Complains Reagan, “With a sureness that almost amounts to arrogance, the author of the article describes my generation of Eureka students as some kind of Rover Boys gaily playing pranks between classes in which we submitted cheerfully to being spoon-fed the customs and mores of the past. Never has the past been so open to question as it was in that long-ago time.” For “we came to college age in the midst of a social and economic upheaval, the Great Depression, which was for real. Life was a very grim business, but somehow we managed to keep a sense of humor, which I have difficulty finding, at least on our Calif. campuses today. And we presided over the greatest econ. & social revolution the world has ever seen.”

“True education,” Reagan concludes, “is society’s attempt to enunciate certain ultimate values upon which individuals & hence society may safely build. You have every right to ask the reason behind the mores & customs of what we refer to as civilization. Challenge, we can afford. You have no right & it makes no sense to reject the wisdom of the ages simply because it is rooted in the past. Challenge — but weigh the answers to your challenge very carefully.” Ultimately, “true freedom is the freedom of self-discipline — the freedom to choose within acceptable standards. Take that framework away & you lose freedom.”

This letter — which must be read in its entirety, excerpts failing to do it justice — is a small political masterpiece.

But there’s more: Reagan sends a copy of his letter to the college’s president, with a note saying, “I thought you might like to see this in case the editor chooses to keep it to himself.” Think of it: Reagan was governor of California, a major national figure, and Eureka’s most important alumnus, by far. And he not only pauses to compose this weighty letter — which must be the most significant document ever to reach that humble publication — but realizes that the punk editor may deep-six it!

So, how did this happen? How did it happen that Reagan — endowed with so great, and so obvious, a mental gift — was ever regarded as a simpleton? In a foreword to this book, George Shultz writes, “I could tell dozens of stories about specific times when Ronald Reagan displayed detailed knowledge about policy issues, and when he took decisive action based on that knowledge — without the benefit of someone whispering in his ear or sliding a note into his hand. But so ingrained is the belief that he was an amiable man — not too bright, the willing captive of his aides — that it would probably not make much difference.” This may be so.

But when excerpts from the book appeared in the The New York Times Magazine, I got a marveling phone call from an old friend, reared in the liberal Democratic (and Reagan-hating, or at least-belittling) faith. “Can you believe it?” he said. “Can you believe how impressive these things are? They are completely at odds with the image we have of him.” I could only respond, Reagan-style, “What do you mean ‘we,’ Kemosabe?”

Reagan-lovers will gulp down this book, and fall in love all over again; others — if they are open-minded, like my friend — will be affected.
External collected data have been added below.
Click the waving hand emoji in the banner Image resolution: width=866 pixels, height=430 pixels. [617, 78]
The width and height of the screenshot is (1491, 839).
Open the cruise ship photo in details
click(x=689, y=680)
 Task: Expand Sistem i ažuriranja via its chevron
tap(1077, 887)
Whatever else the collection does, it proves that Reagan, in addition to the many other things he was, was a writer. As president in particular, he would have many top-flight speechwriters — Tony Dolan, Bentley Elliott, Peggy Noonan, Peter Robinson, John Podhoretz — but I think that all of them would agree that no one ever wrote for Reagan better than he wrote for himself, when he could.
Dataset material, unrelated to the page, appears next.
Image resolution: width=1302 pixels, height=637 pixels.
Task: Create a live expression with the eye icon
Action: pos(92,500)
I close by noting that Reagan, In His Own Hand carries a most unusual, and poignant, dedication: “For Ronald Reagan, who wrote the documents.” For several years now, we have grown accustomed to thinking and talking about Reagan in the past tense. It cannot be helped. But we should also note that Reagan turned 90 on February 6. And after reading and rubbing my eyes at this astounding book, I can only blurt out: Hail to the Chief.